I am thinking that there would only need to be an HDL extension as the included html builder should still work once it gets the correct information. However, the HDL extension would provide a flag to specify a configuration file. This file would be CSV (or TOML, YAML, or whatever makes sense) that would define all files in the project, their associated library, and anything else needed for building the documentation.

There's probably other stuff I haven't thought about, but this is the gist. Thoughts, suggestions, concerns?

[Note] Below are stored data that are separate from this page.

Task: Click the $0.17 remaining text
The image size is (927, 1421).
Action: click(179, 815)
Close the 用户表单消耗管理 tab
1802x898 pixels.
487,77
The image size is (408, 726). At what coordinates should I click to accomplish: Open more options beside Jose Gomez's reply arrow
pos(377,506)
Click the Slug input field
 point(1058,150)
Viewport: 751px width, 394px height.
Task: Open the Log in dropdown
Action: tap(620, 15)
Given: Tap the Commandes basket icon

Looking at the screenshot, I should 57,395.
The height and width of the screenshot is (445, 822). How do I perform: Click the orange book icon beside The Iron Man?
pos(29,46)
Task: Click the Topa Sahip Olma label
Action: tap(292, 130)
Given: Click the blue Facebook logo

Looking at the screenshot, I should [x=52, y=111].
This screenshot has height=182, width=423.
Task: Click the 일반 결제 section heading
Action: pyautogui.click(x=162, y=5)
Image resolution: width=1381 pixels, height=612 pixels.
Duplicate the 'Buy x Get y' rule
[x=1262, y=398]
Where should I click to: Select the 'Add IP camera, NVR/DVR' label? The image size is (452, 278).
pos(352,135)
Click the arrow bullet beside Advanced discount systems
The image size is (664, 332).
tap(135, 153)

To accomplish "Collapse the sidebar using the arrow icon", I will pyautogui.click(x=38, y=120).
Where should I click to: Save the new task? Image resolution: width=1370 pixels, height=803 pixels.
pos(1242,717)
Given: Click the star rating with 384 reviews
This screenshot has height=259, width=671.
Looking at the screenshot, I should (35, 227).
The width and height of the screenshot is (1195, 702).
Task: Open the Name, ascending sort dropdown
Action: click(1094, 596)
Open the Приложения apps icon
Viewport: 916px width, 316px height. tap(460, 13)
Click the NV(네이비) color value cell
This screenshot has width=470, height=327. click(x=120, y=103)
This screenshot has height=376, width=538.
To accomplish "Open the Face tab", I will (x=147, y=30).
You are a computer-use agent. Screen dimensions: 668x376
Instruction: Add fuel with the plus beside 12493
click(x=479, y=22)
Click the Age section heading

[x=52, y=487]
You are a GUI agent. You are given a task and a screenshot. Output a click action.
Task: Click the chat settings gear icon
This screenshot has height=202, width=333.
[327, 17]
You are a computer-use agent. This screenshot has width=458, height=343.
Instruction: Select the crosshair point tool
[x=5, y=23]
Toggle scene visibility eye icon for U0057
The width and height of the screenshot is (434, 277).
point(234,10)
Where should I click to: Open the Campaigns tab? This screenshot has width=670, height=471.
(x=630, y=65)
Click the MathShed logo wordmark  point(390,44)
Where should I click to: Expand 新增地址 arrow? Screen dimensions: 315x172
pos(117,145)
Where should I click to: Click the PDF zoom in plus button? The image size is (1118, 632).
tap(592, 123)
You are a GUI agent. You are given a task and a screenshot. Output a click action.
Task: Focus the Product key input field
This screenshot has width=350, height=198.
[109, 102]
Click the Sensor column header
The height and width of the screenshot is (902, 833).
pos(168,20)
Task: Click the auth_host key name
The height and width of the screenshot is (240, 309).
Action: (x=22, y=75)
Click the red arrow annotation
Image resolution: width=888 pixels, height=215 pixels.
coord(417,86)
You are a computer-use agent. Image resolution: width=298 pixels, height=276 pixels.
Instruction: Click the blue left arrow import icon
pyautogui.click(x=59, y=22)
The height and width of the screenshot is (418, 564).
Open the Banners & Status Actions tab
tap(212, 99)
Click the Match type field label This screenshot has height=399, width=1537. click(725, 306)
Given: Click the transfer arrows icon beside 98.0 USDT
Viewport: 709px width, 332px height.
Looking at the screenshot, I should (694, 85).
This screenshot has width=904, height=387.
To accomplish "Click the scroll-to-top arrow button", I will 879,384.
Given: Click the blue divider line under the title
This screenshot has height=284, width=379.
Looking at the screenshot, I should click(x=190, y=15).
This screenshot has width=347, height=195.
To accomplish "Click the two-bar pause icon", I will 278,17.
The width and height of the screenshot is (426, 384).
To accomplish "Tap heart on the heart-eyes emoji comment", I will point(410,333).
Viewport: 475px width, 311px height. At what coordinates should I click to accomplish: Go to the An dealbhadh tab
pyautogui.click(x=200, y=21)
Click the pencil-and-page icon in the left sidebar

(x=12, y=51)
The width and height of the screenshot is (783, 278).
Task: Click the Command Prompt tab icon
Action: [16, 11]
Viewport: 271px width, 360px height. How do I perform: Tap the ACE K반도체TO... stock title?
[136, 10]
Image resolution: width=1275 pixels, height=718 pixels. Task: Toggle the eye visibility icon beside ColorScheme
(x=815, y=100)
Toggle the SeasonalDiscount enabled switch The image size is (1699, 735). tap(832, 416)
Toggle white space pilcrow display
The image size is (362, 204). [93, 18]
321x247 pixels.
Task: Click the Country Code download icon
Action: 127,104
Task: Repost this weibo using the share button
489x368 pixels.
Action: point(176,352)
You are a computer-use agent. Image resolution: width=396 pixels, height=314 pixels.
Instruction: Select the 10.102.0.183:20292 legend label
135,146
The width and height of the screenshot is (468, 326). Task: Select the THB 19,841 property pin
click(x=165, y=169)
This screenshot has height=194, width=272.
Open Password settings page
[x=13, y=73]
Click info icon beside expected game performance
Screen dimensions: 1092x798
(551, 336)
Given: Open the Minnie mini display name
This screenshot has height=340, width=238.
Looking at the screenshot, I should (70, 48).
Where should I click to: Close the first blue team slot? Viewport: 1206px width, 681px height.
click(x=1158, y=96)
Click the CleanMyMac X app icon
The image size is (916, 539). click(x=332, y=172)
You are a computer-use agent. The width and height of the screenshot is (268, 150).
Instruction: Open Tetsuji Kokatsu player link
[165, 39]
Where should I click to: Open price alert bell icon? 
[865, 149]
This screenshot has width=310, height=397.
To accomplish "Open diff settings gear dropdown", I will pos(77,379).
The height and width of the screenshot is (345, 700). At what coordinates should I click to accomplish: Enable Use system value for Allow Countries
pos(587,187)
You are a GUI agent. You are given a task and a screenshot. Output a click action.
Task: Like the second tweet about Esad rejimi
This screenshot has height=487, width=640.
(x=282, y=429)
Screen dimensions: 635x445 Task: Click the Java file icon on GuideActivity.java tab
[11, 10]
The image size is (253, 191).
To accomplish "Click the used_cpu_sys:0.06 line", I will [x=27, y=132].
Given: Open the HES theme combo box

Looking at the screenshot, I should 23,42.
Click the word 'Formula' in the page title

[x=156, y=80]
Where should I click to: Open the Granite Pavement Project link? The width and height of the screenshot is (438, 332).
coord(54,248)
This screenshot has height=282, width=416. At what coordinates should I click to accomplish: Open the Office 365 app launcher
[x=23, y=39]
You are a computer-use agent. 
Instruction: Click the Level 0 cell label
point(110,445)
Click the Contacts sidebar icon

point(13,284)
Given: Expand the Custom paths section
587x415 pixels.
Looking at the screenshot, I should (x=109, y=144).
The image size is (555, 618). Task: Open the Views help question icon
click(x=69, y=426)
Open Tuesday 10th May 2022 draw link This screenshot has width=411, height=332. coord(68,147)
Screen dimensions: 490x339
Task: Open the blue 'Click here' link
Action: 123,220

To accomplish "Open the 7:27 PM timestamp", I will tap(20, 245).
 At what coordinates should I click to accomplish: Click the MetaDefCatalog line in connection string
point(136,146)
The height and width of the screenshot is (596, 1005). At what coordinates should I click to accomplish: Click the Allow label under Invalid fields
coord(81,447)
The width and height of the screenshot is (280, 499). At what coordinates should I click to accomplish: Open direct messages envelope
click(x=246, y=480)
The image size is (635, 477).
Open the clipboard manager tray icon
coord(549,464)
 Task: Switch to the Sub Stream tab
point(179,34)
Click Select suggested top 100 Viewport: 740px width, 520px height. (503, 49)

umarcor commented 2 years ago

My very quick reaction (before going through the details of your message) is:

That's one of @Paebbels' main goals since years. As you can see in Paebbels/pyVHDLParser: Use Cases, he designed the parser the he did because he wanted to preserve all the original content and produce a Document Object Model (DOM) for documentation purposes. Long story short, in Dec 2020 - Jan 2021, he split vhdl/pyVHDLModel from pyVHDLParser, and then in joint effort with Tristan, they created pyGHDL.dom, which is pyVHDLModel + libghdl. In other other words, pyGHDL uses GHDL as a frontend (or backend) to fill the abstraction provided by pyVHDLModel. Note the "Consumers" in vhdl/pyVHDLModel: Use Cases.

NOTE: In order to be 100% usable for pyVHDLModel, some enhancements are required in libghdl (GHDL), because by default GHDL e.g. ignores all the comments (which are not needed for simulation or synthesis). Therefore, libghdl needs some "third elaboration mode" which allows to preserve all the details for documentation purposes. Another related enhancement is the resolution of all the symbols. That is all slow work in progress, because pyGHDL.dom is a very exciting use case of GHDL, but not the main one.

pyVHDLModel and pyGHDL.dom are usable since July 2021. A few months ago, I did some proofs of concept to showcase how they can be used. See Open Source Verification Bundle (OSVB): Project:

As the name suggests, OSVB: Documentation generation » Integration with Sphinx » Lists and tables shows Lists and Tables for entities, ports, generics, architectures, etc. generated automatically with Python, using pyGHDL.dom and tabulate. Furthermore, subsection VHDL Domain contains references to "proper" Sphinx extension projects:

I suggest to read Paebbels/sphinxcontrib-vhdldomain#4, which is the "latest" discussion with regard to the syntax and directives to use/create. Then, read/check CESNET/sphinx-vhdl. See also the last commit in https://github.com/umarcor/osvb/commits/sphinx-directives, which is something I drafted together with Patrick this summer, after chatting with @bradleyharden.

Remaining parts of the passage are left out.